By 5:47 PM, we're done. The containers are cleared, dishes washed, and Jax is checking his phone for the time.

"I should go." He doesn't move toward the door. "My shift starts in thirteen minutes."

"You'll be late."

"Worth it." The admission is casual, but the weight behind it isn't. "Are you okay? Really?"

The honest answer is complicated. "I'm terrified of Ezra. Of public proceedings. Of having every detail of my marriage examined and judged." I force myself to hold his gaze. "But I'm less terrified than I was three hours ago. So thank you. For being at Marconi's. For this." I gesture at the cleaned kitchen, the evidence of his care.

"That's what this is." He finally moves toward the door, but pauses before opening it. "Not fixing. Not controlling. Just being here while you figure out how to survive the next thing."

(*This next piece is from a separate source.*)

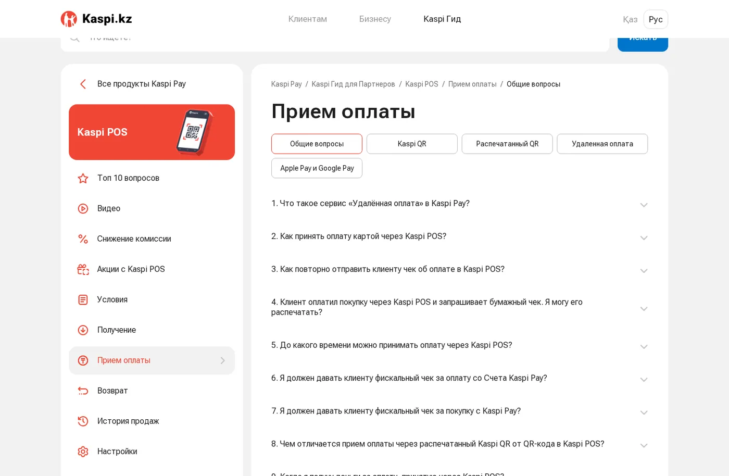Click the star icon next to Топ 10 вопросов
This screenshot has width=729, height=476.
coord(83,178)
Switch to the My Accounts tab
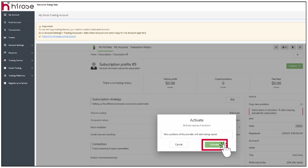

The distinction between Gabriel's "care" and Jax's presence has never been clearer.

He opens the door, then turns back one more time. "Text me after your meeting with Mira tomorrow. Let me know what she says about strategy."

Then he's gone, and I'm alone in my apartment with the smell of Thai food and the ghost of his presence.

I shower, washing away the last residue of Marconi's and Ezra's calculated manipulation. Change into comfortable clothes—leggings and an oversized sweater that was mine before Gabriel, that he never commented on because he never saw me wear it. It’s a small reclamation of autonomy.